What are your first impressions of the lipstick? I would qualify myself as a Lipstick Girl™, albeit one with an aversion to matte products, so I picked out two satin finish colors to try: Rouge Piment, a bright chili pepper hue and Rouge H, a vampy wine shade. The formula went on perfectly smooth and it even stood up to the two cups of matcha I inhaled that morning, a necessity for any potential lipstick trying to make it into my rotation.
The packaging was elegant and thoughtfully designed: Once finished, the lipstick cartridge can be swapped out for a fresh one, making the gilded and color-blocked tubes refillable. As a devotee of Kjaer Weis’s reusable cheek compacts, I appreciated that the whole thing won’t end up in a landfill—but it did make the lipstick itself prone to popping out.
After using it a few times, what do you think? Would you continue to use this lipstick in the future? Absolutely. Hermès’ lipsticks capture the feeling of their heritage silk scarves in a tube, and the color payoff was phenomenal.
Maxine Wally, Senior Digital Editor
When someone says “Hermès,” what’s the first thing that pops into your head? Betty Draper riding a horse.
What is your history with Hermès, if you have one? When did you first come to know of the brand? When my mom and dad were first dating in the ’80s, my dad, a jeweler before he retired, wanted to lavish upon my mother a supernice gift. He went to Hermès and bought two scarves for her: one was a brown, orange, and green colorway, large—when I was a kid, I thought it was about the size of a picnic blanket. Realistically it was a small flag. The other scarf was tiny, meant to be tied around the wrist or close to the neck, and it had a bright red border. Mom used to maintain that dad was dating the salesgirl at Hermès on the side, too, and that’s how he managed to finesse two scarves to give to her, but I could never tell whether she was joking or not. This is how I first came to know of Hermès.
What are your first impressions of the lipstick? The tube has a nice heft to it, and a satisfying magnetic click when I close it. I hear it’s reusable, which is great in theory, but sometimes the lipstick itself falls out of its conduit. The lipstick is stamped with “Hermès” in all caps—very official. I love the selection of mattes, a category which I’ve long ogled but have never tested, and now, I can’t wait to try it.
After using it a few times, what do you think?
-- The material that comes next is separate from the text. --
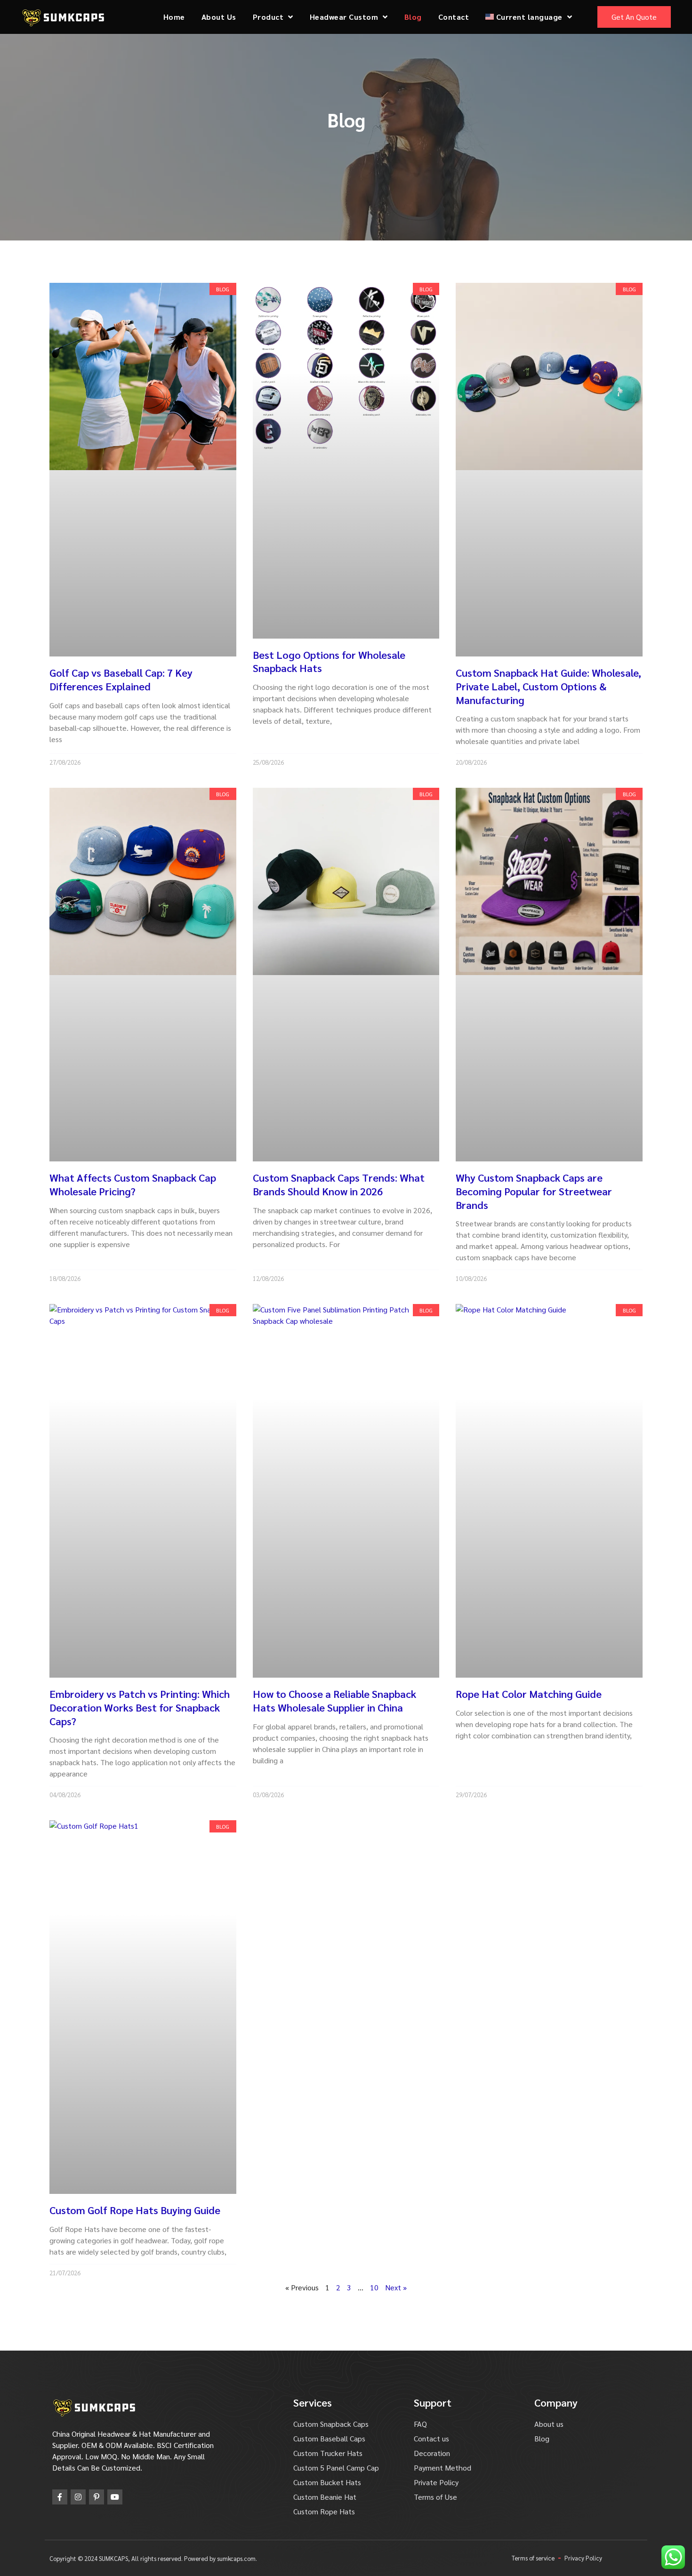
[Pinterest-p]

Would you continue to use this lipstick in the future? I picked Rose Mexique, a vibrant pink, and Rose Indien (what’s up with these names?), a matte magenta. Rose Mexique was far too bright for my coloring, and transported me to the ’80s, the era when my father gifted my mom those scarves. This is no fault of Hermès, it’s just not my color. Rose Indien, which is darker and more rich, goes on incredibly smoothly—I thought, since it was a matte, it would be dryer, but it’s not. My one gripe is the smell—the lipsticks give off a scent of salinity. Still, there’s definitely room in my tiny stable of lipsticks for the matte color, and I will use it on the rare occasion when I leave my house.